In comparing the linear age, cohort fixed effect, and household fixed effect specifications, the usual trade-offs apply – the specifications with cohort and household fixed effects likely do a better job of controlling for unobservable heterogeneity, but there is a risk of being left with too little variation to estimate statistically significant relationships.

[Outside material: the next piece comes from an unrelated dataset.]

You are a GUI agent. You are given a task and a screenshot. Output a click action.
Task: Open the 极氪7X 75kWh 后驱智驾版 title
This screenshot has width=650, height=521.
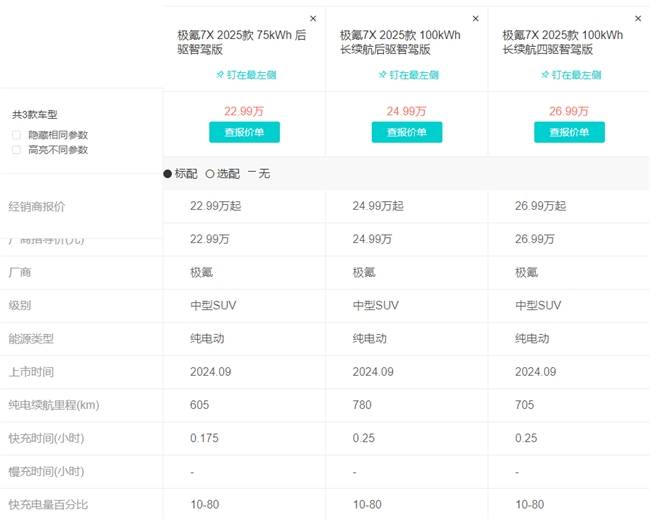click(x=242, y=42)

The authors find that home ownership is fairly steady at 80% until age 80.  After that home ownership drops off to 54% at age 90.  Similar results are found for vehicle ownership.  The authors found that becoming a widow is a strong predictor of selling one’s principal residence.  This results has been found in other economics studies, but what is new is that the widow shock also decreases ownership of vehicles, businesses and real estate, while increasing the share of assets held in bank accounts and CDs.  The authors also find similar results for the health shocks, but the findings are not as robust.  Negative health shocks vary in magnitude, and measuring the precise date of ‘poor health’ may be difficult if one’s health was already deteriorating before the ‘shock.’  We see a pattern of movement from more to less risky investments as one nears the end of one’s life.  The pattern is magnified when a negative health shock or death of a spouse occurs.  Both shocks may lead to increased spending (on health products or substitutes for household labor), and thus the need to maintain a minimum level of non-volatile income through CDs.  One issue I believe the authors missed is that a family’s wealth may greatly affect its asset allocation.  Using an instrument of initial wealth, and creating dummies for different wealth percentiles may have lead to more accurate analysis of what is causing behavioral changes. 

Coile, Milligan (2006) “How Housing Portfolios Evolve after Retirement: The Effect of Aging and Health Shocks,” NBER Working Paper #12391.